The primary end point for the REVEAL Pediatric Study is the incidence of TEAEs and SAEs. Secondary end points include change in CGI-I status, R-MBA status, Rett Syndrome Behavior Questionnaire status, Clinical Global Impressions-Severity status, quantitative EEG findings with auditory evoked potential and visual evoked potentials, and the percent change in monthly countable seizure frequency. All end points will be assessed from baseline to 52 weeks posttreatment.

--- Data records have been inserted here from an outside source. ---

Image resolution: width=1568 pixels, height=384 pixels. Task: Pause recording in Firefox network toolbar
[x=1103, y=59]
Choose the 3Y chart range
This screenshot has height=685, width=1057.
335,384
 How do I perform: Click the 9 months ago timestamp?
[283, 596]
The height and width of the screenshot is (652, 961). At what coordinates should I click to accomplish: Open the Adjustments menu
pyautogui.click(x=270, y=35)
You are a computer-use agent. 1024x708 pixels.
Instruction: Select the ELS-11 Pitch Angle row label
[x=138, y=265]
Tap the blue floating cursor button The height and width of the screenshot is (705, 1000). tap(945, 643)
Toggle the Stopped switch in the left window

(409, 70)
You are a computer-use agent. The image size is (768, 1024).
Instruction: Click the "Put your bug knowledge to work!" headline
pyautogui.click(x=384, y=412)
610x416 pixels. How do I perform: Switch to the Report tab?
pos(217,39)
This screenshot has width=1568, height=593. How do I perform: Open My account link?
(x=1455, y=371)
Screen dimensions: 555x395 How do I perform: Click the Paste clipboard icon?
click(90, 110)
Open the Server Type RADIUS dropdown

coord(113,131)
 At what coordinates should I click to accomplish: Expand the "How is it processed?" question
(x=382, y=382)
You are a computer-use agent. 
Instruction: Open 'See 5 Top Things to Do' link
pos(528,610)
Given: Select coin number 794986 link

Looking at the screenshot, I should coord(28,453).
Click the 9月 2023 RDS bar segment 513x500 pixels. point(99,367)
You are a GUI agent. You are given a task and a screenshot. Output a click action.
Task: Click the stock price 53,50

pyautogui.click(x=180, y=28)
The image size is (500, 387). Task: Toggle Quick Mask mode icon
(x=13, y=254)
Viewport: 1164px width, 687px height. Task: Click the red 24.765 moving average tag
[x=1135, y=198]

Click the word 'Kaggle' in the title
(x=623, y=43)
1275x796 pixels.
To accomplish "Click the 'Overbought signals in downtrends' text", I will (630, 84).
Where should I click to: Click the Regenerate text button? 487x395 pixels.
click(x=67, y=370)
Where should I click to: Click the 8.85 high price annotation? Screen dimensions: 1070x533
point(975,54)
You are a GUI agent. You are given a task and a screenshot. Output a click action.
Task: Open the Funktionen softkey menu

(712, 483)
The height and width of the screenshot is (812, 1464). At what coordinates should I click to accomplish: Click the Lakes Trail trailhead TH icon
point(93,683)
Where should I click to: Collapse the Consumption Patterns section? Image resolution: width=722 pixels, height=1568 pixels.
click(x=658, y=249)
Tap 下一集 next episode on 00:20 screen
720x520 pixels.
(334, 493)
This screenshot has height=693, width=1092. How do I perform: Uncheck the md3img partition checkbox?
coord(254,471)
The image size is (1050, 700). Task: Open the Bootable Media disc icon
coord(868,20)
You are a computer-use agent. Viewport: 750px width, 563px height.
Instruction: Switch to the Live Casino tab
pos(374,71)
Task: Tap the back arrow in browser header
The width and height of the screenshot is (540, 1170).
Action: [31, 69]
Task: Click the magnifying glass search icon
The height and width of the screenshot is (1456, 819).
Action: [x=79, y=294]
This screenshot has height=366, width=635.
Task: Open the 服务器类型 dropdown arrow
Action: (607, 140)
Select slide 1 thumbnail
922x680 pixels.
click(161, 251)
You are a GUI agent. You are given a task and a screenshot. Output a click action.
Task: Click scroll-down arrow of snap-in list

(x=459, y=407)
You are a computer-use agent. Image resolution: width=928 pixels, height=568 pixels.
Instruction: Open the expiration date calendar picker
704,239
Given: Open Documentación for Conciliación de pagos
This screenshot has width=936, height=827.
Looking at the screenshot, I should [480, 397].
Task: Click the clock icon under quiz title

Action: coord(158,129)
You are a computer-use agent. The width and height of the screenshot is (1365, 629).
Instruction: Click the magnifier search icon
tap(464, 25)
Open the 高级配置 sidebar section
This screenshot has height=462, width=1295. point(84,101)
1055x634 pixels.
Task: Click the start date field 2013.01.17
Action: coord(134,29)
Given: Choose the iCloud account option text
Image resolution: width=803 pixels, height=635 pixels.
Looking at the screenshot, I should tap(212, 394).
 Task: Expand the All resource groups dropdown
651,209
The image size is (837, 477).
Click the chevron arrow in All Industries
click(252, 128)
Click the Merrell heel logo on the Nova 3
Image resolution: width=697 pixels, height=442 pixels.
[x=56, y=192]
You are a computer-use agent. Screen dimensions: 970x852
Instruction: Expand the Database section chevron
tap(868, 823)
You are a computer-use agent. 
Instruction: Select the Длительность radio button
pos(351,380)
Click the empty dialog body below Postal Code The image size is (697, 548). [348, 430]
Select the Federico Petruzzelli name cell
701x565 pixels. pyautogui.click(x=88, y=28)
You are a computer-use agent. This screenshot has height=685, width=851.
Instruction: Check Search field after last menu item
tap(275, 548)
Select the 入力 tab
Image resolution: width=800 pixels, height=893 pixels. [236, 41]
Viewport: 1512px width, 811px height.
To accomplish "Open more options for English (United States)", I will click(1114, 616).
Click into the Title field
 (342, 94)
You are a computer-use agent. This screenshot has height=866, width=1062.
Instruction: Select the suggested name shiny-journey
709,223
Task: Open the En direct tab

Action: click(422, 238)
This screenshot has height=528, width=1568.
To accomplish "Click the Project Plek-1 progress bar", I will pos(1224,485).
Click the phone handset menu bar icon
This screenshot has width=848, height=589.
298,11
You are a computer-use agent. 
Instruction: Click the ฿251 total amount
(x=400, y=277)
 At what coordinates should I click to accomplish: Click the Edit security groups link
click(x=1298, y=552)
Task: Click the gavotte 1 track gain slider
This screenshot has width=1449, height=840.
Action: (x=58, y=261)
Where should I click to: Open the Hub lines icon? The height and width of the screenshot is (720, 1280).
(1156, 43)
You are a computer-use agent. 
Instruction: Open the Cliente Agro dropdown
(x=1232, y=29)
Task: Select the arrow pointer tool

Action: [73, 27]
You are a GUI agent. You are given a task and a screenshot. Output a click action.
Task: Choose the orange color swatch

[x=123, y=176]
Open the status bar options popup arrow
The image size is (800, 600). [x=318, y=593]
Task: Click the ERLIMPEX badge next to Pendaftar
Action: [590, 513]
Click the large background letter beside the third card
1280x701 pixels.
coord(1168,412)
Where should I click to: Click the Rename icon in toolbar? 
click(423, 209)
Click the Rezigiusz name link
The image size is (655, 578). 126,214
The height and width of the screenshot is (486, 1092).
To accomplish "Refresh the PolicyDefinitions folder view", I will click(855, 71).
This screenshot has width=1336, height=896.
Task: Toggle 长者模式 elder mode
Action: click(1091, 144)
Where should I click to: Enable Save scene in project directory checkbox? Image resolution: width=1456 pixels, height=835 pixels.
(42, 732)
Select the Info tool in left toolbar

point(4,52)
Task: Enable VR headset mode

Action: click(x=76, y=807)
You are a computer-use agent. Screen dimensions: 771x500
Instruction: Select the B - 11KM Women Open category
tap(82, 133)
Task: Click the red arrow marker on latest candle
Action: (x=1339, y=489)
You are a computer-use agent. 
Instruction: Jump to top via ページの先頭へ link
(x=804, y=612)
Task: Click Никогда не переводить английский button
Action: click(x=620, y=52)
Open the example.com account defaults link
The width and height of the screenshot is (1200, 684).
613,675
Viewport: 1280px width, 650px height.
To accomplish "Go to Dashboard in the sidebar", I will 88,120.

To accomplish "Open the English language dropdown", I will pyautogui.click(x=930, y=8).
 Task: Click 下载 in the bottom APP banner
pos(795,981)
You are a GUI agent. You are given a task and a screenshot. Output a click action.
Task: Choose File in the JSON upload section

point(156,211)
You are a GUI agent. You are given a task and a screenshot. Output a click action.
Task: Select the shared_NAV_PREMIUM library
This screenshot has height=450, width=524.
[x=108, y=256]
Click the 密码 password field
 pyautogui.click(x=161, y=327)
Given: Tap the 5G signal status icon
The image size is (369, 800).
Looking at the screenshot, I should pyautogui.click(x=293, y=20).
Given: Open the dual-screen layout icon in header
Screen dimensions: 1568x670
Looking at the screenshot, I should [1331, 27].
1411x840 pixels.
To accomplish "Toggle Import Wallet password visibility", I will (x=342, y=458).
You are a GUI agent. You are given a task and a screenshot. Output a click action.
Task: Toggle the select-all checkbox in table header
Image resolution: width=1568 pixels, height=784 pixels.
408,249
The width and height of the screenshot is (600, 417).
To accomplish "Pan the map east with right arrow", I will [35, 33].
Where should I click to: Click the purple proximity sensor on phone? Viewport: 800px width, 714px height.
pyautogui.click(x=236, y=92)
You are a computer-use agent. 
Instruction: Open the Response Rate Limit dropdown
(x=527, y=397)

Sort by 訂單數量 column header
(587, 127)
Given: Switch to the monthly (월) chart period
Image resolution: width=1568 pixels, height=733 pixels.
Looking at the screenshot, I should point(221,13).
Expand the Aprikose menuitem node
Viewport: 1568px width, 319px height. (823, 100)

The study is open to girls aged 5 years to 8 years who have who have been clinically diagnosed with classical/typical Rett syndrome with a loss-of-function mutation in MECP2. Participants are required to have received all relevant locally-required vaccines within 42 days or more of starting the study’s immunosuppression regimen. Exclusion criteria are largely similar to the REVEAL adolescent and adult trial, with additional criteria excluding patients who require noninvasive ventilatory support and patients who have acute or chronic hepatitis B or C infections. Although, the clinicaltrials.gov page for the Pediatric Study does not list an exclusion criteria related to uncontrolled seizures or status epilepticus history.
The Big Picture
CGTLive has previously spoken to Sukumar Nagendran, MD, the president and head of research and development at Taysha, about the clinical development of TSHA-102. At the time, early promising results from the first 2 adult patients treated with the gene therapy had been announced.
"What actually excites me and my team is that given that we have such a good clinical response in adults, we think the clinical response in the pediatric population could be even better,” Nagendran told CGTLive. “This now gives us the gamut of the age range from pediatrics to adults to treat in a very difficult to treat central nervous system disorder.”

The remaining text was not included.